Two things really resonated for me here. The first is the use of open-ended questions when talking with children about their reading. These questions must be carefully chosen to avoid doing the thinking for students and leading them in the direction WE would like them to go. Many of us as teachers like certainty, and want to lead children down a narrow path of understanding. If we take away the thinking prerogative from children, we take away opportunities to learn. When we do for children what they are capable of doing for themselves, we remove their sense of agency as readers. Yes, at times we need to “scaffold”, but oh, what an art that is! It is a fine line between assisting a child just enough so that he or she makes the mental leap (what a joy, to see the “light bulb” come on and the confidence grow!). Cummins here documents her use of some of my favorite teaching questions/prompts: “What are you thinking about?” and “Tell me more about that,” and my all-time favorite, “What do you notice?” These kinds of questions invite learners to share meanings they have constructed rather than asking them to guess what is in a teacher’s head and what answers will please the teacher. They avoid the “guess what I’m thinking” mind-games and honor children as readers and learners.

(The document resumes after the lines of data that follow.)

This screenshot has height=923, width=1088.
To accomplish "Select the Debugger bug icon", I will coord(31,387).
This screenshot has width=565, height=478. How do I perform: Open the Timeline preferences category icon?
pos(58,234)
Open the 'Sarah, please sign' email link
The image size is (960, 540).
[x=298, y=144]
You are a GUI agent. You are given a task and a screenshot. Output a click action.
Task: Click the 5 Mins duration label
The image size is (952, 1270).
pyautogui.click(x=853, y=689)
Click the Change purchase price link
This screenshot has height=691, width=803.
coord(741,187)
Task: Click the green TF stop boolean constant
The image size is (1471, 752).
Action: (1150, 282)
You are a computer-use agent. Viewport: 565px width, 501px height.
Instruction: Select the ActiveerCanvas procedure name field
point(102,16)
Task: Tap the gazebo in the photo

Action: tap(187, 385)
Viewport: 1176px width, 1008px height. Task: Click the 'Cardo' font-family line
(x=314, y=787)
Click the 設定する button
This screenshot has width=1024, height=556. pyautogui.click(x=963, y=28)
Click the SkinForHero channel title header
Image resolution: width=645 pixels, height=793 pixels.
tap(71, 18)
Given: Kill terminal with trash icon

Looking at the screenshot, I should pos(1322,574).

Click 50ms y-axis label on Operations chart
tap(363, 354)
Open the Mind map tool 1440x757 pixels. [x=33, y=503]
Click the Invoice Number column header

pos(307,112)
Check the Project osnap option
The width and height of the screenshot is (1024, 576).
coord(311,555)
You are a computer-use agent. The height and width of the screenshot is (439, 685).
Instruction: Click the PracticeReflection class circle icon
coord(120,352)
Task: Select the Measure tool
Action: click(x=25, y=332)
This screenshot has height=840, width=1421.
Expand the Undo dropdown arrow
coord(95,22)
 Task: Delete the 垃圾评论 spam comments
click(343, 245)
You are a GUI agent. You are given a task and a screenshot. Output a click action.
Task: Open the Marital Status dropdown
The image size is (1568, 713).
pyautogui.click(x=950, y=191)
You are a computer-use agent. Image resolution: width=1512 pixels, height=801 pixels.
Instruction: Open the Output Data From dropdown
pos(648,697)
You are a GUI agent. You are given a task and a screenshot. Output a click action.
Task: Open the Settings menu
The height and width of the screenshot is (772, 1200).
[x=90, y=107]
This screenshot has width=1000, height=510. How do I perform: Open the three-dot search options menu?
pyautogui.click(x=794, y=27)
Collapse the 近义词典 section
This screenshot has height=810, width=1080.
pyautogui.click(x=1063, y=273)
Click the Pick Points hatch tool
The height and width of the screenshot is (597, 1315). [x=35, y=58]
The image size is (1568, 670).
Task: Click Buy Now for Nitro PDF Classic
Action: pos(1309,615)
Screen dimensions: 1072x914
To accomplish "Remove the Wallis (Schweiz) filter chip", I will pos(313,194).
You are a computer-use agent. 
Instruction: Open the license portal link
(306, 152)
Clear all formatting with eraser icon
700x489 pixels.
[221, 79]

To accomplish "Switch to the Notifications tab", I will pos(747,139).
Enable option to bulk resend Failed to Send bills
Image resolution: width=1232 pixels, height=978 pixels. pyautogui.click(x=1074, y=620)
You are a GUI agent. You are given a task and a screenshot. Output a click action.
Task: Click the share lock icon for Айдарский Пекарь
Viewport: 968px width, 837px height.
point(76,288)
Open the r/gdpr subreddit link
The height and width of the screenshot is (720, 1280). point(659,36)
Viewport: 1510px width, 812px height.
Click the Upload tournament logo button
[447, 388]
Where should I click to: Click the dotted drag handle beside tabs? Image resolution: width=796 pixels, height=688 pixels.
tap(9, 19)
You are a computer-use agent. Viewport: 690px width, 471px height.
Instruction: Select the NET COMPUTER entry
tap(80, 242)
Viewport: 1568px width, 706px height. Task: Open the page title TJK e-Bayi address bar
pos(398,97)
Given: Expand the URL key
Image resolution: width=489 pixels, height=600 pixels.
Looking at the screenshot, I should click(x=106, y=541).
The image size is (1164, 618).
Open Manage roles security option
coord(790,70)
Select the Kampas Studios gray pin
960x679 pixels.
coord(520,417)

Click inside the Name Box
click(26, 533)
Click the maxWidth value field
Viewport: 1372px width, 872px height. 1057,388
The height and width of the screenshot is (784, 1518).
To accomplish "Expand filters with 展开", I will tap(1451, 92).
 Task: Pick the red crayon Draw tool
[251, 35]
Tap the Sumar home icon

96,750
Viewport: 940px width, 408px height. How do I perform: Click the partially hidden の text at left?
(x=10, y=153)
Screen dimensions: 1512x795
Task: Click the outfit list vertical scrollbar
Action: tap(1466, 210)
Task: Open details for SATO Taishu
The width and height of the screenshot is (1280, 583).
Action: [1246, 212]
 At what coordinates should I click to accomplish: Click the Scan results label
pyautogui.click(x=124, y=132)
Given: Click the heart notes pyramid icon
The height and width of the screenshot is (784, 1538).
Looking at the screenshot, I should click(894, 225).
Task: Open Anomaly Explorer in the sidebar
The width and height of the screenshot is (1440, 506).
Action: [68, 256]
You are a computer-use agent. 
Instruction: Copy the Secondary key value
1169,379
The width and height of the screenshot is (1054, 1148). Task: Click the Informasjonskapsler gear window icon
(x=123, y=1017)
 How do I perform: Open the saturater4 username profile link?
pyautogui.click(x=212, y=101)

The second thing that resonated for me was the emphasis on engagement Cummins documented. Not only should teacher talk invite children to engage with text, but also teachers need to genuinely and authentically engage with texts, and to let children see them as co-learners and co-constructors of meaning who are just as “into” the texts as they want the children to be. Modeling engagement with texts is by far the best way of nurturing engagement with texts. Genuine engagement is contagious! Cummins points out that this kind of engagement may come easier with children’s nonfiction than with children’s fiction, because nonfiction may very well include information and topics that we as teachers are not completely familiar with. There is something very precious about learning alongside your students, and opening up your own learning processes to students’ eyes. If they see you reading strategically, making predictions, and revising those predictions, that makes the process that much more real. You are “practicing what you preach” and relating to them as fellow learners and equals. So much of what we do in elementary classrooms has us coming from positions of superiority. At times we act like we don’t know what a text will tell us, but we really do know, and I think children are on to that. Yes, sometimes we do need to be the experts, but not all the time. They need to see us as learners, too.

This was a brief article (I read it in its entirety over lunch) that made a lot out of a relatively small body of data (conversations with eight children on one occasion that ranged from one to five minutes each). I’d like to see more data gathered over a longer period of time. I also would like to know much more about these children and the classroom where they spent their third grade year. I’d like to know more about the implementation of the reading workshop, how it worked, and what role Cummins played in all that. I’d also like to see more investigation of the problem that started all this in the first place: Cummins and the children’s teacher had noticed that the children engaged with nonfiction well when it was read aloud to them, but rarely picked nonfiction for their independent reading. In this article we are not really told if Cummins discovered either causes or cures for that problem, though obviously conversations like the ones she documented could help with that. Perhaps that is another article—we are told the work reported here was part of a larger study, which I will look for.